#### [Exercise prompt]
Each entry is to be given again word for word; images are dropped.

* * * * *

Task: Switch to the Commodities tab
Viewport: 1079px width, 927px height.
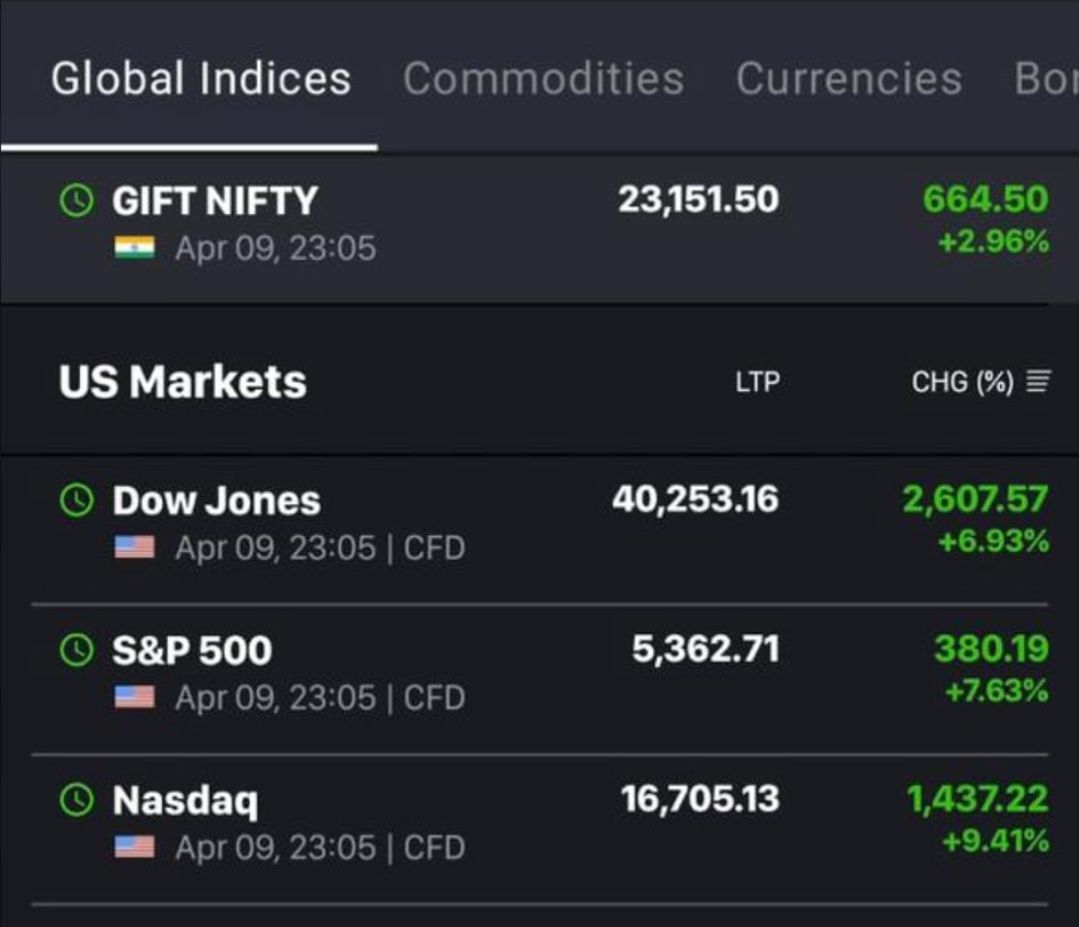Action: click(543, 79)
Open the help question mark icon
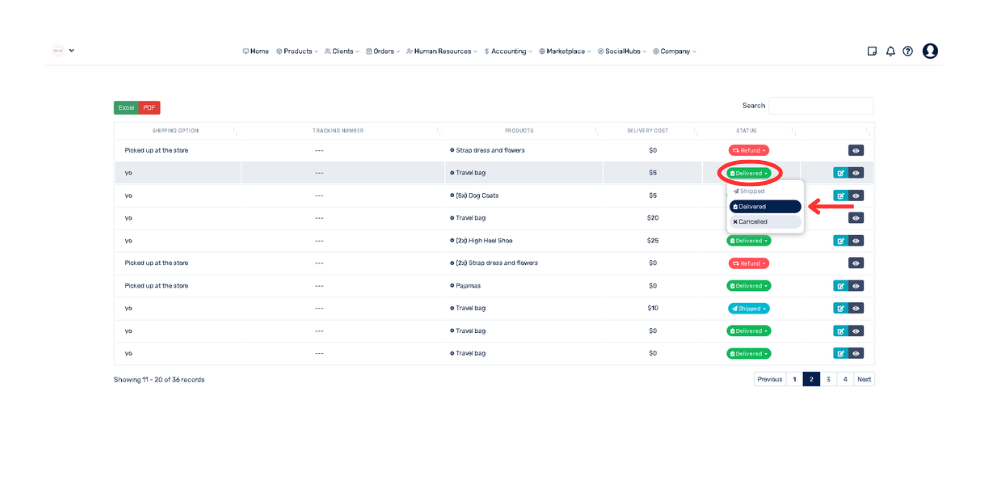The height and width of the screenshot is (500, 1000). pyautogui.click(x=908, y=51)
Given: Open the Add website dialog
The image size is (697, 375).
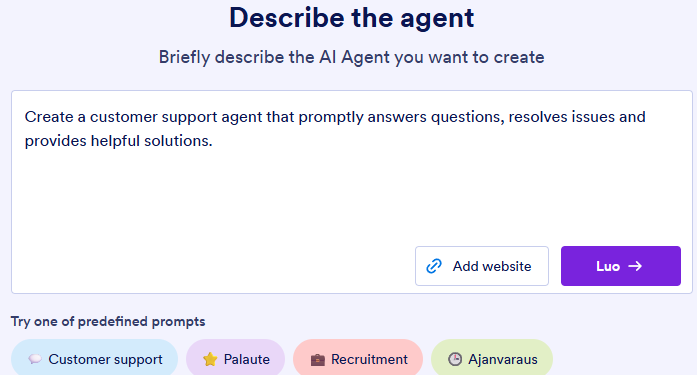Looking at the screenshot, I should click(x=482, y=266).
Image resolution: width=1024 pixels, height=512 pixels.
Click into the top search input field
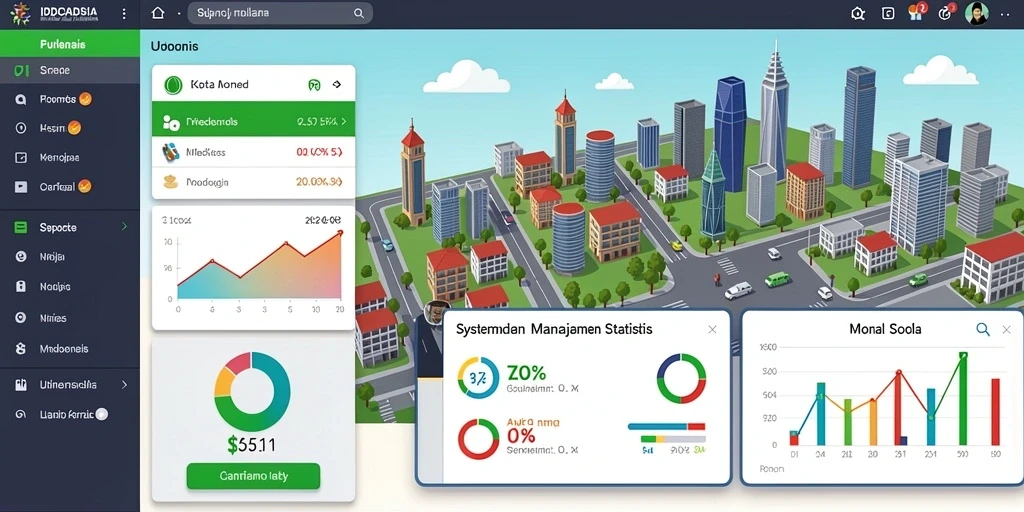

* * * * *

#### [Response to the exercise]
Task: Switch to the Commodities tab
Viewport: 1079px width, 927px height.
Action: click(543, 79)
Open the help question mark icon
The height and width of the screenshot is (500, 1000). pyautogui.click(x=908, y=51)
Given: Open the Add website dialog
The image size is (697, 375).
Looking at the screenshot, I should click(x=482, y=266).
Image resolution: width=1024 pixels, height=512 pixels.
Click into the top search input field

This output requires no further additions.